# Provided passage
For the current generation of clubbers, for whom Leah Betts’ name means little, the original harm reduction lessons learned by the rave generation must now be taught again, as drugs continually increase in purity and strength. Honest, pragmatic information is vital. Who delivers that information, and how, is key to its success. For the last two summers in the UK, a number a festivals have provided on site drug testing services through harm reduction organisation ‘The Loop’. While this has proved a boon for the safety of the festivals in question, the wider impact of such measures remains limited while such services are restricted to these events. Moving testing services into city centre locations, and harnessing the social media influence of venues, events and music industry figures to reach a new generation of clubbers could see a transformation in the safety of UK nightlife.

# Stored data

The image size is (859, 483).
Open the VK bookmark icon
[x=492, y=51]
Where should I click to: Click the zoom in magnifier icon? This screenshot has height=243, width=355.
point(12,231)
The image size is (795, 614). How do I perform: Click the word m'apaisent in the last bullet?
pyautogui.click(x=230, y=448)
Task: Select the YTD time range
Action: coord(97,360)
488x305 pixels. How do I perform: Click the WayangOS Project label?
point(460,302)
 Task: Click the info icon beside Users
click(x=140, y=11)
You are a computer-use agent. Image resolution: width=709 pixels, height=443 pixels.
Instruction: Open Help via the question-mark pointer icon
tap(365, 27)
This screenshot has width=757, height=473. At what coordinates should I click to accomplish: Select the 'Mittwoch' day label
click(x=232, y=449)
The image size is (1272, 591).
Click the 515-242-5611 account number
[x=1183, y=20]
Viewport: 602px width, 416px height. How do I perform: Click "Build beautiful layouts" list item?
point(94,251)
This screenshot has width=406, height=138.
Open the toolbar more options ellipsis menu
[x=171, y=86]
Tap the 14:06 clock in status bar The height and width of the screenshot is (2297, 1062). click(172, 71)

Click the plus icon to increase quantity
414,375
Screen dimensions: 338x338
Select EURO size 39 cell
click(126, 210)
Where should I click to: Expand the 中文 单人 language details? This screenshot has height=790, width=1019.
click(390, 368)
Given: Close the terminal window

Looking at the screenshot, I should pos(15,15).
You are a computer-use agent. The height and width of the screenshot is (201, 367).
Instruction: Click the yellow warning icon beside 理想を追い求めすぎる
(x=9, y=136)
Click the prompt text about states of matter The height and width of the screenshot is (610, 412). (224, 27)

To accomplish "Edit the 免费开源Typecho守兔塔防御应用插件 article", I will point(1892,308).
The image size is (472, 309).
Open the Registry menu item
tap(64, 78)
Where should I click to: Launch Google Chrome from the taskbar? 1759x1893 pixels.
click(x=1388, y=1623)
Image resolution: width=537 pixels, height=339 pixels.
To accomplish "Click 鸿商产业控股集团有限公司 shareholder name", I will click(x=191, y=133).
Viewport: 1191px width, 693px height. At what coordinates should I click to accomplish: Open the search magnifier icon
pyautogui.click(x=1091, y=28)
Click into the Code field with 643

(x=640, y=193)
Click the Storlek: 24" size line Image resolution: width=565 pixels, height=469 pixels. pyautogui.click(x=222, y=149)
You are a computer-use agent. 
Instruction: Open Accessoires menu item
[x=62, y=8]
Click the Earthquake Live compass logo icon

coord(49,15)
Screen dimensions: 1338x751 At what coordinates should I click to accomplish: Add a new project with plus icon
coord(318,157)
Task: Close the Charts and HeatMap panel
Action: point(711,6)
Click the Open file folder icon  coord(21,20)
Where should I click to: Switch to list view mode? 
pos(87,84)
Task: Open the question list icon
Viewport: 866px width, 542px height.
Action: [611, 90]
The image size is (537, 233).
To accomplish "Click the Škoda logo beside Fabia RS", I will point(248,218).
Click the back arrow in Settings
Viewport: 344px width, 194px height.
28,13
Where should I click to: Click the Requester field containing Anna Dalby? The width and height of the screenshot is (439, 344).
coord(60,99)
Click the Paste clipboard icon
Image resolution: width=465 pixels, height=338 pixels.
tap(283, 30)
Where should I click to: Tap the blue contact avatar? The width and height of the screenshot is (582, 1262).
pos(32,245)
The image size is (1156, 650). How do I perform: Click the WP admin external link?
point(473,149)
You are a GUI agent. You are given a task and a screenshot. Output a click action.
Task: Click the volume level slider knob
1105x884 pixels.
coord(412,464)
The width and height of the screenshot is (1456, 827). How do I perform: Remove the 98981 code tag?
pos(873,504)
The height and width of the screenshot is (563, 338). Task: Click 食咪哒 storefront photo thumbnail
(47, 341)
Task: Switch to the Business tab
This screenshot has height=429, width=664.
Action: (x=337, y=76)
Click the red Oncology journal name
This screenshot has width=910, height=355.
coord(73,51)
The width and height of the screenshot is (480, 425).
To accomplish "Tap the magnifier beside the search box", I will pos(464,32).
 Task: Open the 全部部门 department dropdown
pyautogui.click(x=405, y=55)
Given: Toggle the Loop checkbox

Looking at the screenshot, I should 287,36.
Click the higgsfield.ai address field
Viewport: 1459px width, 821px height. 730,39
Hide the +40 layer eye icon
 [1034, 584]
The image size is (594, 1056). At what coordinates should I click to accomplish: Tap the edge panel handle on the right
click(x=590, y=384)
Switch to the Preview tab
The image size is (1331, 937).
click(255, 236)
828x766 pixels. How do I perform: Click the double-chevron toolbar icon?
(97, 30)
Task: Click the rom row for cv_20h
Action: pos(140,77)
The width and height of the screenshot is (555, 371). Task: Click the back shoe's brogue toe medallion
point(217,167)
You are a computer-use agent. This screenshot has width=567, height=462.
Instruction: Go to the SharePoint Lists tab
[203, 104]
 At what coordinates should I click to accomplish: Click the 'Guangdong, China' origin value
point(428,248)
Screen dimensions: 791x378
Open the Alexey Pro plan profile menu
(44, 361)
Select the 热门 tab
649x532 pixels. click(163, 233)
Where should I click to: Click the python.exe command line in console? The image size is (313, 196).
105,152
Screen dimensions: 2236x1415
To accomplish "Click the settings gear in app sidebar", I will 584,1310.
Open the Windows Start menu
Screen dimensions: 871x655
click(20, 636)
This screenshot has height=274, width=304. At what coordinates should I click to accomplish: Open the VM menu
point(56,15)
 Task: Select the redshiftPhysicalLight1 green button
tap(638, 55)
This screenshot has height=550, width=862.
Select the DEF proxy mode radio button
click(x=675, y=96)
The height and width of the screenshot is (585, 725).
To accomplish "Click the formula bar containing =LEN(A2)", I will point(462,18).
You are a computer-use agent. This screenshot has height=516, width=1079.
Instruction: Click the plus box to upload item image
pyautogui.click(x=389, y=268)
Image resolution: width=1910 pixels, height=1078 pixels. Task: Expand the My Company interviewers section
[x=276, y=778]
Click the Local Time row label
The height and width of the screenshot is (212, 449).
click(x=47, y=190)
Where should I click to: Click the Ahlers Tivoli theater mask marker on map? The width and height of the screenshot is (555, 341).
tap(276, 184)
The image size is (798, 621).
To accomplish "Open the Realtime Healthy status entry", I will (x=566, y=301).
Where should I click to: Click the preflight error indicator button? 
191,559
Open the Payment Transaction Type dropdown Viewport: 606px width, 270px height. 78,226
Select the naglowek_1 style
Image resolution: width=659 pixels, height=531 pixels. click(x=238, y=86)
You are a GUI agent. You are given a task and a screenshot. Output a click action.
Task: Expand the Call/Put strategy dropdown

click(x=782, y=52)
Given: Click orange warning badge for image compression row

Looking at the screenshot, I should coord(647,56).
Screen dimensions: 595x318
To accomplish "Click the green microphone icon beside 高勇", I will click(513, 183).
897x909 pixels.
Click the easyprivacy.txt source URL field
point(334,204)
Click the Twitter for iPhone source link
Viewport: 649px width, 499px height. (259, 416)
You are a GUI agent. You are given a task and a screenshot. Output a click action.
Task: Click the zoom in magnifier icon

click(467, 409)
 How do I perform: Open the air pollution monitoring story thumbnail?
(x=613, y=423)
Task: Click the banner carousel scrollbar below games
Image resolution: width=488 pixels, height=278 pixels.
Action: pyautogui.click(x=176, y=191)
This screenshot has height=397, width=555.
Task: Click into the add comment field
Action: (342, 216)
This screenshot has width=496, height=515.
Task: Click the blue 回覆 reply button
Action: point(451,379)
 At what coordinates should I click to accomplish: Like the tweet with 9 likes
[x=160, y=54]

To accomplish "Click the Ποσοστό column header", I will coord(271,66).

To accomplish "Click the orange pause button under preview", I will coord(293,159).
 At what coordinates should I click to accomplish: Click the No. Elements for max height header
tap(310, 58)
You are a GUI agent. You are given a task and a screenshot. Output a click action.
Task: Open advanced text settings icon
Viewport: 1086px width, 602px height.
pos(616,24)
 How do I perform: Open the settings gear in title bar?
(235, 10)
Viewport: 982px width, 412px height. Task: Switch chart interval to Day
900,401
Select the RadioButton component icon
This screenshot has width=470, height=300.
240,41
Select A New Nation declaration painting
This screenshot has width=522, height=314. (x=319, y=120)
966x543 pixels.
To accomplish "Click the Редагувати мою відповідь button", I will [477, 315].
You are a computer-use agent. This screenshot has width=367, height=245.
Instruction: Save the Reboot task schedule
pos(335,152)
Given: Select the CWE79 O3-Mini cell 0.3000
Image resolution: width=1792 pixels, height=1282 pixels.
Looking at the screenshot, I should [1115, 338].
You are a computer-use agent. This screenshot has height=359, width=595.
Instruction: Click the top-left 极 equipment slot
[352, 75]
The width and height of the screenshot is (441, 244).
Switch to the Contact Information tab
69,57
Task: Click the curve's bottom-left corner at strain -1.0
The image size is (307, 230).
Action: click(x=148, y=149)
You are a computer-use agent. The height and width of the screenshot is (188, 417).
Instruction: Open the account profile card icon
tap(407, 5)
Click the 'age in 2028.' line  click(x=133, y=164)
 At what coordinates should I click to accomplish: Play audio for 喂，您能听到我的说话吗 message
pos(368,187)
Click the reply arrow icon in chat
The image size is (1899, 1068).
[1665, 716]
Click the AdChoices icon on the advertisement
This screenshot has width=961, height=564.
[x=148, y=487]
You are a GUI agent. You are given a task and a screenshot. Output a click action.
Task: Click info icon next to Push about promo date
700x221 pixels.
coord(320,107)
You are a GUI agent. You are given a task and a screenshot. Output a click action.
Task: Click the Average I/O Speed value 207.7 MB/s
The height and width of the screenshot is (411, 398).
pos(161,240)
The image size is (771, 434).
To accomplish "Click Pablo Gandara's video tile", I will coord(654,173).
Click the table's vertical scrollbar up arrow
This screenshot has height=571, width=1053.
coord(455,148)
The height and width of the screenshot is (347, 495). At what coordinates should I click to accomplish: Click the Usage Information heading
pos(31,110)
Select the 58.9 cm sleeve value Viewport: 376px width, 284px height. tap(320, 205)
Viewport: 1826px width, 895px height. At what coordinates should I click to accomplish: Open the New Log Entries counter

# Set problem
In the passage on harm reduction in UK nightlife, why does the wider impact of on-site festival drug testing remain limited? Answer in one to three sentences.

# Answer for the task
The testing services are restricted to the festivals that provide them. So even though they have made those festivals safer, their wider impact remains limited.